Poster Presentation 47th Lorne Genome Conference 2026

Investigating transcript diversity as a driver of melanoma progression and metastasis using nanopore long-read RNA sequencing (131720)

Jun Yao Teow 1 2 , Ricardo De Paoli-Iseppi 3 , Aparna Rao 1 2 , Naomi Warren 1 2 , Andrew Lonsdale 1 2 , Rotem Aharon 1 2 , James Wilmott 4 5 , Sonia Mailer 2 , Michael Clark 3 , Alicia Oshlack 1 2 , Grant McArthur 1 2 , Lorey Smith 1 2
  1. Cancer Research Division, Peter MacCallum Cancer Centre, Melbourne, Victoria, Australia
  2. Sir Peter MacCallum Department of Oncology, University of Melbourne, Melbourne, Victoria, Australia
  3. Department of Anatomy and Physiology, University of Melbourne, Melbourne, Victoria, Australia
  4. Faculty of Medicine and Health, University of Sydney, Sydney, New South Wales, Australia
  5. Melanoma Institute of Australia, University of Sydney, Sydney, New South Wales, Australia

Transcriptional rewiring and diversity underpin the intratumoural heterogeneity in melanoma evolution, and has been linked to cancer metastasis and resistance to therapy1,2. The dysregulated RNA splicing in melanoma facilitates tumour-associated splicing patterns that can drive cancer cell phenotypic plasticity, independent of gene expression alteration3,4. Furthermore, aberrant splicing often produces cancer-specific novel isoforms with unknown molecular functions that are promising anticancer therapeutic targets5,6.

We aim to extensively study the full-length mRNA isoform repertoire in primary and early-metastatic melanomas, and their functional consequences in driving cancer metastasis. By using Nanopore long-read RNA sequencing, we have deeply profiled the transcriptomic landscape of 54 treatment-naïve melanoma tumours collected from 47 patients, representing primary and lymph-node-metastatic disease.

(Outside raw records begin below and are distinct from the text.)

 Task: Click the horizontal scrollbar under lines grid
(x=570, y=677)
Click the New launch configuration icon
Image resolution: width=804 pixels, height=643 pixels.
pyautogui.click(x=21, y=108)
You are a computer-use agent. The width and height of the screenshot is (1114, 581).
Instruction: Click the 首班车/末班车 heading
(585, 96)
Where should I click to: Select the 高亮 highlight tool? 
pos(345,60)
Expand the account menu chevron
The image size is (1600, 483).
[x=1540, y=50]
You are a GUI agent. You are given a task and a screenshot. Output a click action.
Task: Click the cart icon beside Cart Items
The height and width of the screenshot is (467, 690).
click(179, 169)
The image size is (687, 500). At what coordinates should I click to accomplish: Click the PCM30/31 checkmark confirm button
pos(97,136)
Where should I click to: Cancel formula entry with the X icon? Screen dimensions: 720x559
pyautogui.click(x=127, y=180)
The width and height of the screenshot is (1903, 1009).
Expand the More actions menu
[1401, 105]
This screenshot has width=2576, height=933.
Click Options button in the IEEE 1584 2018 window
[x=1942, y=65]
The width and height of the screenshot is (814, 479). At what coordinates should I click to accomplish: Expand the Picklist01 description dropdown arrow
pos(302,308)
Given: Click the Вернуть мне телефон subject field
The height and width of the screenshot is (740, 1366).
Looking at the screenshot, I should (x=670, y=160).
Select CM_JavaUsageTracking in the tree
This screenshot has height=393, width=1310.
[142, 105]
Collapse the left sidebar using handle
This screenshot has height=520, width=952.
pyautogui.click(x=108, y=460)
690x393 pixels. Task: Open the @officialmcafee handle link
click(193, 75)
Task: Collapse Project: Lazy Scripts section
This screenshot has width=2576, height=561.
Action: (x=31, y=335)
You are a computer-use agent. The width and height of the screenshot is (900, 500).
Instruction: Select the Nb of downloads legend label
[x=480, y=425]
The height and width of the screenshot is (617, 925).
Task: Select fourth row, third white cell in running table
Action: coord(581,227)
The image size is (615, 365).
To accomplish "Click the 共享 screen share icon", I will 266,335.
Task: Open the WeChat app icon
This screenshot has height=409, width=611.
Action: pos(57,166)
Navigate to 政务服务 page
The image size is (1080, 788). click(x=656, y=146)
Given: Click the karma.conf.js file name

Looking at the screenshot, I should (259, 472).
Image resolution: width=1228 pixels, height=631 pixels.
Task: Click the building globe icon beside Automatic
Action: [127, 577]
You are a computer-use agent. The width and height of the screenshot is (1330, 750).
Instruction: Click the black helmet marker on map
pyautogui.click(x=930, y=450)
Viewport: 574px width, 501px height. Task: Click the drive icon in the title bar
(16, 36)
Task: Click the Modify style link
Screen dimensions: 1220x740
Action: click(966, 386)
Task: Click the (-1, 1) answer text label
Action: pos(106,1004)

Transcriptomic analysis reveals 86,752 distinct transcript isoforms in the melanoma tumour-microenvironment (TME). While most isoforms are structurally matched to the Ensembl human transcriptome annotations, we have identified 7,929 high-confident novel isoforms with well-supported novel splice junctions. A total of 5,582 novel isoforms are unannotated splice variants of previously characterized genes, suggesting the understudied splicing complexity of the human transcriptome. The analysis also reveals 1,927 uncharacterized gene loci that are supported by 2,347 unannotated isoform variants, with their molecular functions completely undescribed. Transcript abundance estimation reveals that some novel isoforms are aberrantly expressed in melanoma but nearly negligible in benign or healthy states, highlighting that they could be melanoma TME-specific and potentially prognostic to melanoma recurrence and metastasis. Future experimental validation will investigate whether they are potential therapeutic targets of treating melanoma patients.

To our knowledge, this work is the first to leverage long-read RNA-seq to transcriptionally profile a large cohort of melanoma patients. These results highlight the ability to uncover completely new biology by investigating transcript diversity, while emphasizing the necessity of investigating alternative splicing in driving melanoma progression.

 

  1. Tsoi, J. et al. Multi-stage Differentiation Defines Melanoma Subtypes with Differential Vulnerability to Drug-Induced Iron-Dependent Oxidative Stress. Cancer Cell 33, 890-904.e895, doi:10.1016/j.ccell.2018.03.017 (2018).
  2. Smith, L. K. et al. Adaptive translational reprogramming of metabolism limits the response to targeted therapy in BRAFV600 melanoma. Nature Communications 13, 1100, doi:10.1038/s41467-022-28705-x (2022).
  3. Bradley, R. K. & Anczuków, O. RNA splicing dysregulation and the hallmarks of cancer. Nature Reviews Cancer 23, 135-155, doi:10.1038/s41568-022-00541-7 (2023).
  4. Liang, A. & Wilkins, M. R. Alternative splicing in 300 human cells and tissues is sparsely distributed and strongly associated with cell identity. bioRxiv, 2025.2001.2006.631625, doi:10.1101/2025.01.06.631625 (2025).
  5. Apavaloaei, A. et al. Tumor antigens preferentially derive from unmutated genomic sequences in melanoma and non-small cell lung cancer. Nature Cancer, doi:10.1038/s43018-025-00979-2 (2025).
  6. Li, G. et al. Splicing neoantigen discovery with SNAF reveals shared targets for cancer immunotherapy. Sci Transl Med 16, eade2886, doi:10.1126/scitranslmed.ade2886 (2024).